Referring to FIG. 2, a schematic exploded view of a transformer used in the conventional LCD panels is illustrated. The transformer 2 of FIG. 2 principally comprises a magnetic core assembly 21, a first bobbin piece 22, a second bobbin piece 23, a primary winding coil 24 and a secondary winding coil 25. The first bobbin piece 22 has a first side plate 26. The second bobbin piece 23 has a second side plate 27 and a plurality of partition plates 23 a. Several winding sections 23 b are defined by any two adjacent partition plates 23 a. In addition, a first base 26 a and a second base 27 a are extended from the first side plate 26 and the second side plate 27, respectively. Several pins 28 and 29 are respectively arranged on the bottom surfaces of the first base 26 a and the second base 27 a.

● ENTRIES SUPPLIED
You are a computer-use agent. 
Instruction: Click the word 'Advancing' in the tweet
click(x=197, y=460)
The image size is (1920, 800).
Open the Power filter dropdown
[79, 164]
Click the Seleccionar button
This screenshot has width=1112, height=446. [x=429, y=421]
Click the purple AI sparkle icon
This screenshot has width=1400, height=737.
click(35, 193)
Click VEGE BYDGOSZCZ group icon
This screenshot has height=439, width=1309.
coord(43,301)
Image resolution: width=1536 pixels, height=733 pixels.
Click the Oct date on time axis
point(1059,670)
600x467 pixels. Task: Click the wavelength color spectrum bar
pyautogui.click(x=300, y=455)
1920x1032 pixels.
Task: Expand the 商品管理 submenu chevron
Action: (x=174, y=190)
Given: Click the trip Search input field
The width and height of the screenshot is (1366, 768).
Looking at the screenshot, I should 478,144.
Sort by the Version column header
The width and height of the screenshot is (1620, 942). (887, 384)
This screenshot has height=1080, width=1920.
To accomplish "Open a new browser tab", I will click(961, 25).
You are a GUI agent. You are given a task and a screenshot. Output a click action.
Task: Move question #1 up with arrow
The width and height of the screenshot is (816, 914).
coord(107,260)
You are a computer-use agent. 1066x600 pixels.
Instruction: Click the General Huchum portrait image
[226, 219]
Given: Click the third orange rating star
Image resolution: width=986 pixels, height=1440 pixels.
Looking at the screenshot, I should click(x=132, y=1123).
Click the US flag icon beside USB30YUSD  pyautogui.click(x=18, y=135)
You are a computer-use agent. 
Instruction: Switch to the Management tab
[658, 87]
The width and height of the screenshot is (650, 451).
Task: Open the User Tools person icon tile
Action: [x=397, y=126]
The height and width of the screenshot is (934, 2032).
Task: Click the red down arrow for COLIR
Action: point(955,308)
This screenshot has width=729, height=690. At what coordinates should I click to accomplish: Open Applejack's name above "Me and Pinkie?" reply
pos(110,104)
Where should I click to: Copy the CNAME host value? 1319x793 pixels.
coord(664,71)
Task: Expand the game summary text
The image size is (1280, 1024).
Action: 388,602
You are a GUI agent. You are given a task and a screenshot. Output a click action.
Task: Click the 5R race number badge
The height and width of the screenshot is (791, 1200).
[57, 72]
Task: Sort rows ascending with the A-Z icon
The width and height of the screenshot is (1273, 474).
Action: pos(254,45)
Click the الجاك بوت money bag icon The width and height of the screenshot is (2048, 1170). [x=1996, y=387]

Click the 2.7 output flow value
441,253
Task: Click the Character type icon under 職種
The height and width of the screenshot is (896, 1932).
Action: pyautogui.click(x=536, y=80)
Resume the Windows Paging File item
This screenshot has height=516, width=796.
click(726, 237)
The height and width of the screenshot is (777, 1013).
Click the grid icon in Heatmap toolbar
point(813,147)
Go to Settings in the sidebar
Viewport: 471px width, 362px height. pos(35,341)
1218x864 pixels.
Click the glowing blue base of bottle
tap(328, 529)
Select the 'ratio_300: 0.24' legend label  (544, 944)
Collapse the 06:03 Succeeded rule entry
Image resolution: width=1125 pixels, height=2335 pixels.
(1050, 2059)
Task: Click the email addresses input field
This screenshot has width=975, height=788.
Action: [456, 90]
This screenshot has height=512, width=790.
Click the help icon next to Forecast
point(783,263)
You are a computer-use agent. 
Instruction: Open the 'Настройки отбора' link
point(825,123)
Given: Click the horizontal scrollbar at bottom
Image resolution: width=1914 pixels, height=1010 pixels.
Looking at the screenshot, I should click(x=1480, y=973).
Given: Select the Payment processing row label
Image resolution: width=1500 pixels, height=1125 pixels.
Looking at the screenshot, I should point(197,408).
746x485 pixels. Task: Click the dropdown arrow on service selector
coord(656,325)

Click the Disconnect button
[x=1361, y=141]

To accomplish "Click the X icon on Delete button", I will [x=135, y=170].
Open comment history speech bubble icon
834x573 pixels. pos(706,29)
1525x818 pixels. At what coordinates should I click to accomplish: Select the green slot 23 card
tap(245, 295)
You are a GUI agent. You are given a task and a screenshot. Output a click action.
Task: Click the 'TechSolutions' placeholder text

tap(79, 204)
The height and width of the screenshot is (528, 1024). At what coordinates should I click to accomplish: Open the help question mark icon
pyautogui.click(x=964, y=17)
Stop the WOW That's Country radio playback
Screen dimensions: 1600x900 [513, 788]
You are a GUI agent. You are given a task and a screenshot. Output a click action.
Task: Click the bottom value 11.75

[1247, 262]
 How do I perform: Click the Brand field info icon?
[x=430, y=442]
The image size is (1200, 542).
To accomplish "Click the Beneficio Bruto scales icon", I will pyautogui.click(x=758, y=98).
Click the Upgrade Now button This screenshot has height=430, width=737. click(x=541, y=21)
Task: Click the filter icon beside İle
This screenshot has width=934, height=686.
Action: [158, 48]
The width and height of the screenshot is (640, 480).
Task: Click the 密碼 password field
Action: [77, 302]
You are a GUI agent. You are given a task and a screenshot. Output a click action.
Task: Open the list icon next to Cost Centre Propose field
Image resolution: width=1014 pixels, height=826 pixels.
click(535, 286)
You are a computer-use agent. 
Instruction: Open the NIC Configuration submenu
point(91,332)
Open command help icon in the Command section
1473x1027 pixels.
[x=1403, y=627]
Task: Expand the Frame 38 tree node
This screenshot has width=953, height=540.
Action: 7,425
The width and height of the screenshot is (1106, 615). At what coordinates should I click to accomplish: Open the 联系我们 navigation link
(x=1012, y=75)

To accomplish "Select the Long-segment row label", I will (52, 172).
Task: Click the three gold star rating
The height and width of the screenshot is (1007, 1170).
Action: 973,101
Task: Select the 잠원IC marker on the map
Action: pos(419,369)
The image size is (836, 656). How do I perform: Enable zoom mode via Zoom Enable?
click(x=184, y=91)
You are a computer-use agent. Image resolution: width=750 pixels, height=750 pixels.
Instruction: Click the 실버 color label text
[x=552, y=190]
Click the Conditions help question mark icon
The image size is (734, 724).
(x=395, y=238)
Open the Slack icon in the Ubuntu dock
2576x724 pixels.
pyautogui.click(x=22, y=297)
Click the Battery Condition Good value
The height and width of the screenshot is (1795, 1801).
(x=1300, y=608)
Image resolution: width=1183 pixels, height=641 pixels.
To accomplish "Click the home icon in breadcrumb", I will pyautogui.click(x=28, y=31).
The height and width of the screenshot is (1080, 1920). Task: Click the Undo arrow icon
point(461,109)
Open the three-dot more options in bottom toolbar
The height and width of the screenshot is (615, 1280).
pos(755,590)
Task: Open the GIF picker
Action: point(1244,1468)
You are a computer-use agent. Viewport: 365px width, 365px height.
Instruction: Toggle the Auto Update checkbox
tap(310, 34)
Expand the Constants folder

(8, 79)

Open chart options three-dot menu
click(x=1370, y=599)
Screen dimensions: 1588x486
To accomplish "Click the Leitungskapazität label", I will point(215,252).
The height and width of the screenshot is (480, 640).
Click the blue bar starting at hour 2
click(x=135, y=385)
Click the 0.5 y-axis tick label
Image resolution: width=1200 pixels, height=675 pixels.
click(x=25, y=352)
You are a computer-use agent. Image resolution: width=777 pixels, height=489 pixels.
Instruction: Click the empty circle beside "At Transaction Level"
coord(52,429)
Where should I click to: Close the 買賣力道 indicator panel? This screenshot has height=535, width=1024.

● WORK REQUIRED
Rewrite the transformer description starting at "Referring to FIG." and ending at "second base 27 a.", with "side plate" changed to "side wall".

● FINAL RESULT
Referring to FIG. 2, a schematic exploded view of a transformer used in the conventional LCD panels is illustrated. The transformer 2 of FIG. 2 principally comprises a magnetic core assembly 21, a first bobbin piece 22, a second bobbin piece 23, a primary winding coil 24 and a secondary winding coil 25. The first bobbin piece 22 has a first side wall 26. The second bobbin piece 23 has a second side wall 27 and a plurality of partition plates 23 a. Several winding sections 23 b are defined by any two adjacent partition plates 23 a. In addition, a first base 26 a and a second base 27 a are extended from the first side wall 26 and the second side wall 27, respectively. Several pins 28 and 29 are respectively arranged on the bottom surfaces of the first base 26 a and the second base 27 a.